Jan 2, 2014

Social media the new way to ensure food safety?

Web Power Forcing Top Manufacturers To Reconsider Ingredients, Labelling & Processing Of Their Products
Renee Shutters has long worried that food dyes — used in candy like blue M&M’s — were harming her son, Trenton. She testified before the Food and Drug Administration, but nothing happened. It wasn’t until she went online, using a petition with the help of the Center for Science in the Public Interest, that her pleas to remove artificial dyes from food seemed to be heard. Mars, the candy’s maker, is now hinting that it may soon replace at least one of the dyes with an alternative derived from seaweed. 
“I’ve thought about calling them,” Shutters said about Mars. “I’m not trying to be this horrible person. What I’m thinking is that this is an opportunity for their company to lead what would be an awesome publicity coup by taking these dyes out of their products.” 
While the FDA continues to allow certain dyes to be used in foods, deeming them safe, parents and advocacy groups have been using websites and social media as powerful megaphones to force titans of the food industry to reconsider ingredients in their foods and the labeling and processing of their products. In several instances in the last year or so, major food companies and fast-food chains have shifted to colouring derived from spices or other plant-based sources, or changed or omitted certain labels from packaging. 
Matthew Egol, a partner at Booz & Company, a consulting firm, said while food companies had benefited from social media to gain insight into trends, data on what products to introduce and which words to use in marketing, they had been the target of complaints that become magnified in an online environment.

> [Task instructions]
1. Name every organization mentioned in the article on social media and food safety.
2. Transcribe the passage of the article on social media and food safety that lies between "Matthew Egol, a" and "an online environment.", inclusive.

(Screen grounding examples)
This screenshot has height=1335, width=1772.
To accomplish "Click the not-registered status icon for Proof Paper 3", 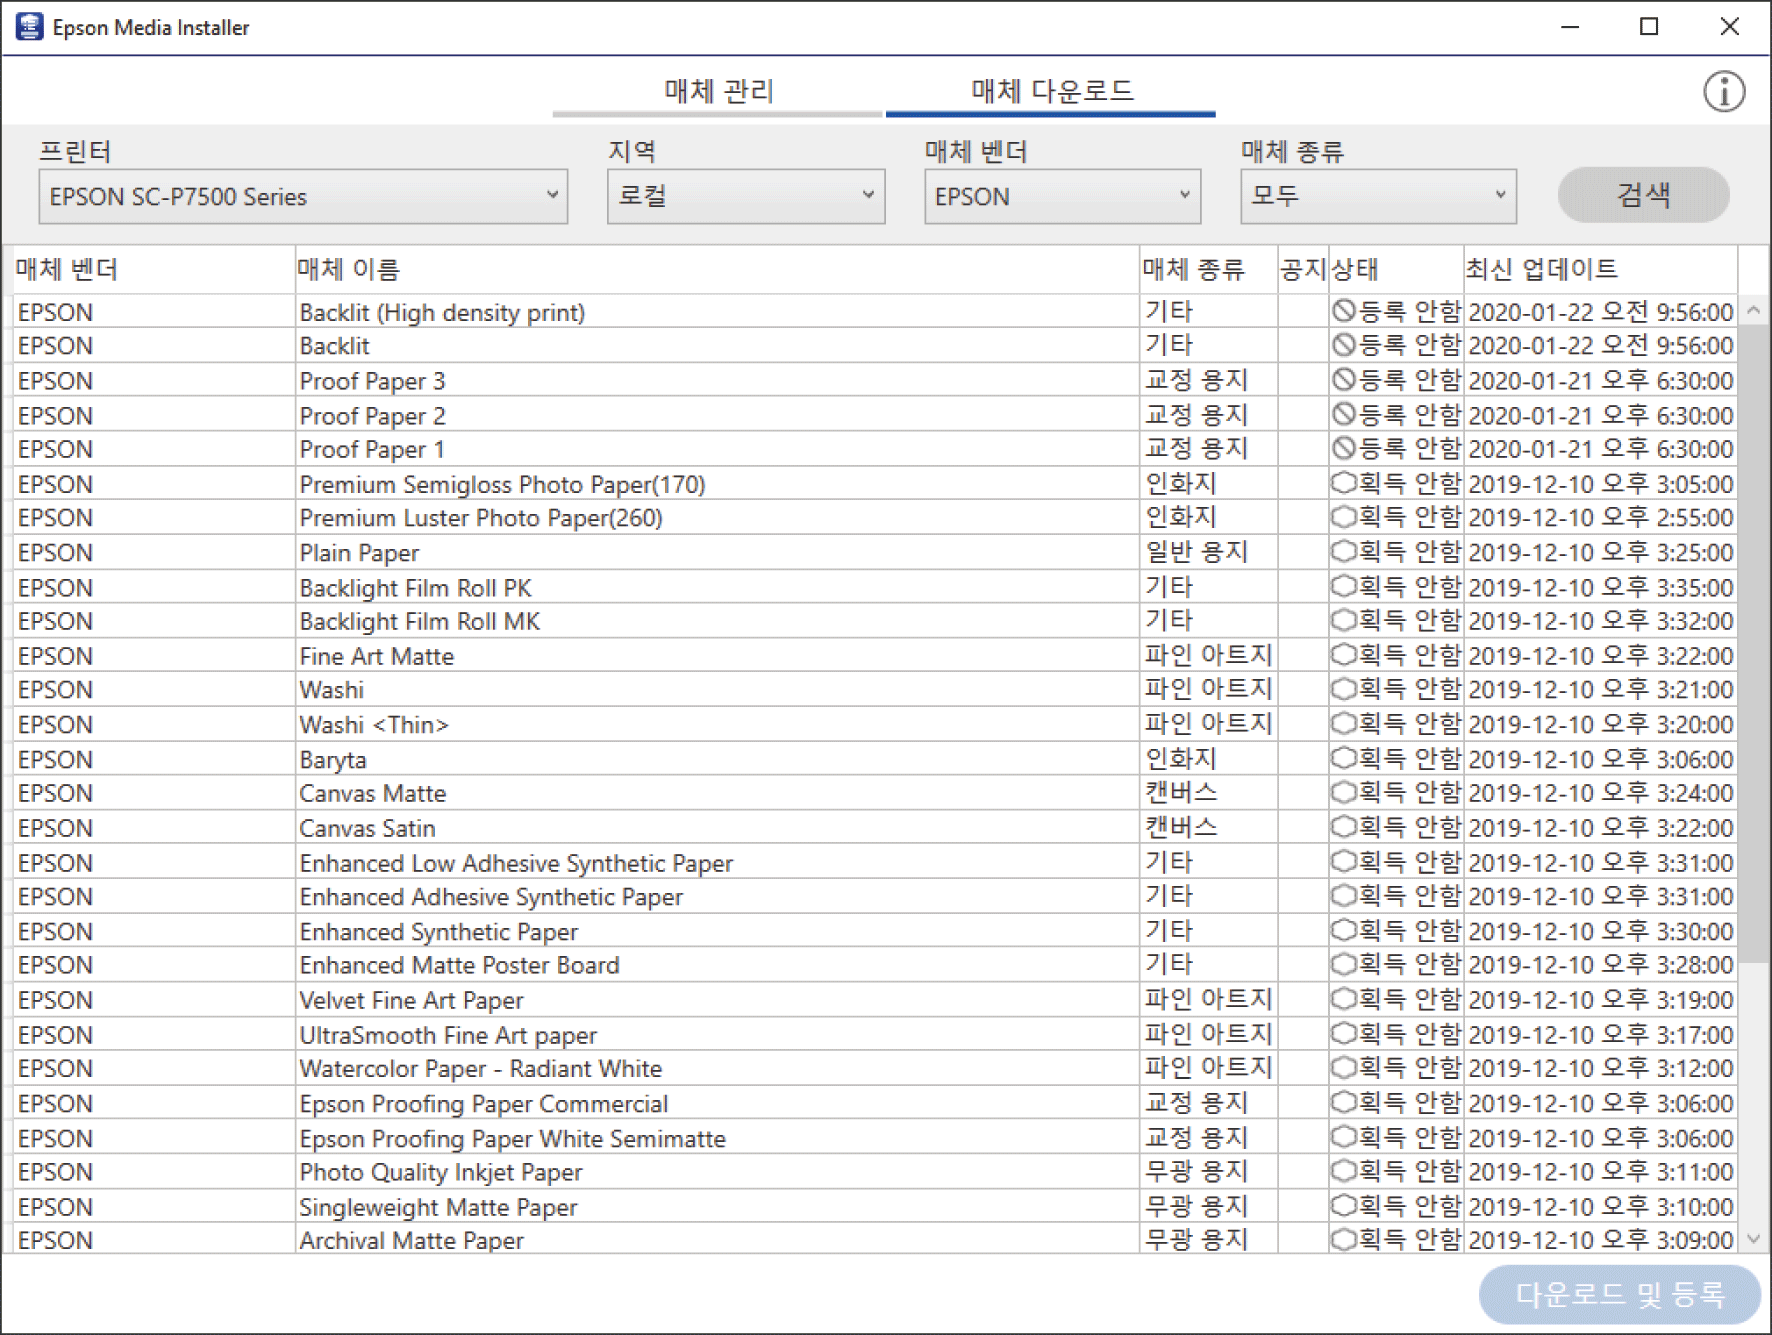I will click(x=1344, y=380).
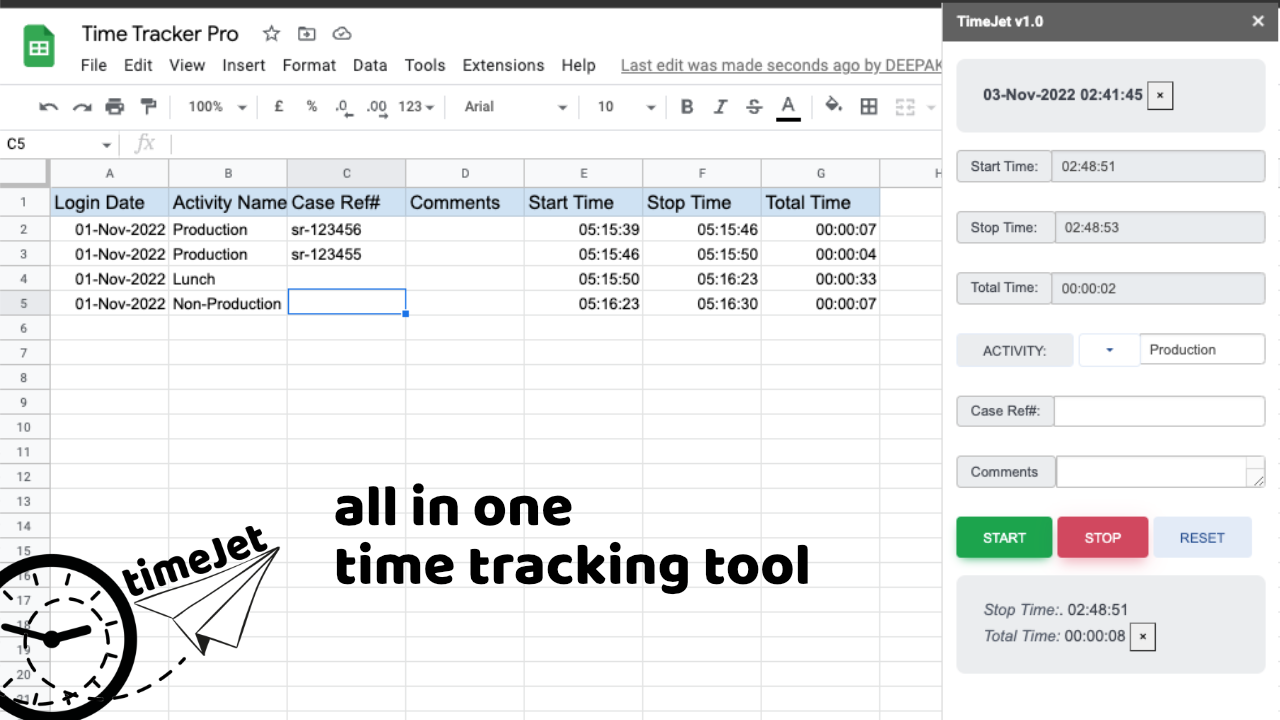1280x720 pixels.
Task: Click the print icon
Action: tap(115, 107)
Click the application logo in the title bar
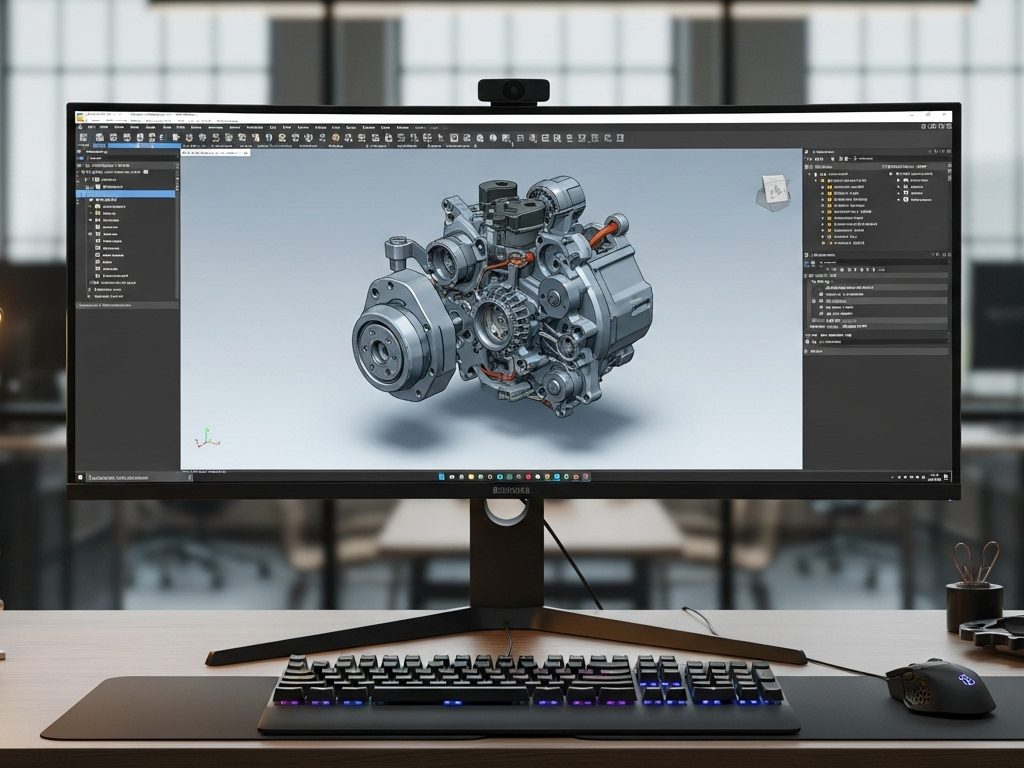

> [Results for each task]
1. Food and Drug Administration (FDA), Center for Science in the Public Interest, Mars, Booz & Company

2.
Matthew Egol, a partner at Booz & Company, a consulting firm, said while food companies had benefited from social media to gain insight into trends, data on what products to introduce and which words to use in marketing, they had been the target of complaints that become magnified in an online environment.